We have an internal tool that we recently migrated to Fly.io from Digital Ocean. Among other things, it fetches assets from various different websites.
Recently, I’ve noticed that it’s unable to fetch assets from a subset of websites and instead errors out with a Connection reset by peer
or timeout
messages, even though the websites are accessible locally as well as from our previous DO servers (never any issues).
So I went digging in:
1. Request with curl
I started by running fly ssh console
and making a simple curl
request.
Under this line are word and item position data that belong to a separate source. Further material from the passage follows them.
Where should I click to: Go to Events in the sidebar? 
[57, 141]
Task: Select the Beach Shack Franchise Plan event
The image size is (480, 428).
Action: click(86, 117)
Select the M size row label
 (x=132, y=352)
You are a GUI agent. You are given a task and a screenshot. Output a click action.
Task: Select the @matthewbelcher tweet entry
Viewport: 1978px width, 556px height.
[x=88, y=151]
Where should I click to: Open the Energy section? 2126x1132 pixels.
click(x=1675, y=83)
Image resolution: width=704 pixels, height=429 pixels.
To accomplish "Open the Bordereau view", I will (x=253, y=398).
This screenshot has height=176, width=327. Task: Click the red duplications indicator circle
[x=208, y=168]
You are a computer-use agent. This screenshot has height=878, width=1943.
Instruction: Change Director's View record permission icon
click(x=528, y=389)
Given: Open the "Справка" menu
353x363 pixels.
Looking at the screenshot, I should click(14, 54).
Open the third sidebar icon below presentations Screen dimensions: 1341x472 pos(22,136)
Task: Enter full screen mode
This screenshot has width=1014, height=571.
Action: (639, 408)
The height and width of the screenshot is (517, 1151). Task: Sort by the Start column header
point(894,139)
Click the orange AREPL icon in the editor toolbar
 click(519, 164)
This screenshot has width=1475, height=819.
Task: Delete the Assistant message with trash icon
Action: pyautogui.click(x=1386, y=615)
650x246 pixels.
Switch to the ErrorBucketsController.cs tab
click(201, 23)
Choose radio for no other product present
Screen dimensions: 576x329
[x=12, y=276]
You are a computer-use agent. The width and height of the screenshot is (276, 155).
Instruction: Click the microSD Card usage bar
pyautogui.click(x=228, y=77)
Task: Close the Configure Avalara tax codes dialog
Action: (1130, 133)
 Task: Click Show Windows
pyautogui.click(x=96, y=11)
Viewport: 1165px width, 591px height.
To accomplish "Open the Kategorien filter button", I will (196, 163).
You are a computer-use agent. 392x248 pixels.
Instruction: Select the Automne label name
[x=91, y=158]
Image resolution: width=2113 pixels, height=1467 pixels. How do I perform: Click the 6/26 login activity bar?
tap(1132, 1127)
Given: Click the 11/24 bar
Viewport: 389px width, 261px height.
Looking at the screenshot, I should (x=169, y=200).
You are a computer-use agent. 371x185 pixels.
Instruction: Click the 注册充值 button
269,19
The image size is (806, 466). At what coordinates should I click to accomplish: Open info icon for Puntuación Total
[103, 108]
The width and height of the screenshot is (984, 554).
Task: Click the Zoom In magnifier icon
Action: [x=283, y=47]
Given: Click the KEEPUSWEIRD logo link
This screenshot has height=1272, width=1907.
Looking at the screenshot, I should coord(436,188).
It failed with the following error:
curl -v https://www.ascentvictorypark.com/
* Trying 198.190.14.13:443...
* Connected to www.ascentvictorypark.com (198.190.14.13) port 443 (#0)
* ALPN, offering h2
* ALPN, offering http/1.1
* successfully set certificate verify locations:
* CAfile: /etc/ssl/certs/ca-certificates.crt
* CApath: none
* TLSv1.3 (OUT), TLS handshake, Client hello (1):
* TLSv1.3 (IN), TLS handshake, Server hello (2):
* TLSv1.2 (IN), TLS handshake, Certificate (11):
* TLSv1.2 (IN), TLS handshake, Server key exchange (12):
* TLSv1.2 (IN), TLS handshake, Server finished (14):
* TLSv1.2 (OUT), TLS handshake, Client key exchange (16):
* TLSv1.2 (OUT), TLS change cipher, Change cipher spec (1):
* TLSv1.2 (OUT), TLS handshake, Finished (20):
* TLSv1.2 (IN), TLS handshake, Finished (20):
* SSL connection using TLSv1.2 / ECDHE-RSA-AES128-GCM-SHA256
* ALPN, server did not agree to a protocol
* Server certificate:
* subject: CN=ascentvictorypark.com
* start date: Mar 29 09:00:12 2022 GMT
* expire date: Jun 27 09:00:11 2022 GMT
* subjectAltName: host "www.ascentvictorypark.com" matched cert's "www.ascentvictorypark.com"
* issuer: C=US; O=Let's Encrypt; CN=R3
* SSL certificate verify ok.
> GET / HTTP/1.1
> Host: www.ascentvictorypark.com
> User-Agent: curl/7.79.1
> Accept: */*
>
* OpenSSL SSL_read: Connection reset by peer, errno 104
* Closing connection 0
curl: (56) OpenSSL SSL_read: Connection reset by peer, errno 104
2. Accessible by other Services (DigitalOcean)
I ran the same command locally and it succeeded, and the website is also accessible directly.
I wasn’t sure what was going on at this point and wanted to isolate the issue. My thought was maybe this issue was limited to the networking at Fly.io and wanted to confirm. I SSH’ed back into the old DigitalOcean instance for the app and made the same curl
request which succeeded without issues.
3. Accessible by other Apps
Next step: isolate the issue further. I have a few other apps deployed to Fly.io in various regions throughout the world, and I SSH’ed into a few of them and ran the same command and all of them succeeded as well.
4. Changing IPs & Regions
This led me to believe the issue was isolated to my current app instance only. Maybe the server/IP somehow landed on the blacklist/firewall of every single website at the same. It could happen.
So changing the IPs and regions would solve the problem, right? Wrong.
I released old IPs and assigned new ones (both v4 and v6), changed the region multiple times, and restarted the app. But the curl command always returned the same error.
5. Deployed a new App
I then launched a brand new app on Fly.io in a completely different region (but with the same code + Dockerfile), and retried the curl command and it failed again with the same error.
So something very weird is going on here. Could this be an issue with my Dockerfile? Seems unlikely though.
Why are requests to some websites successful for some apps but not for others?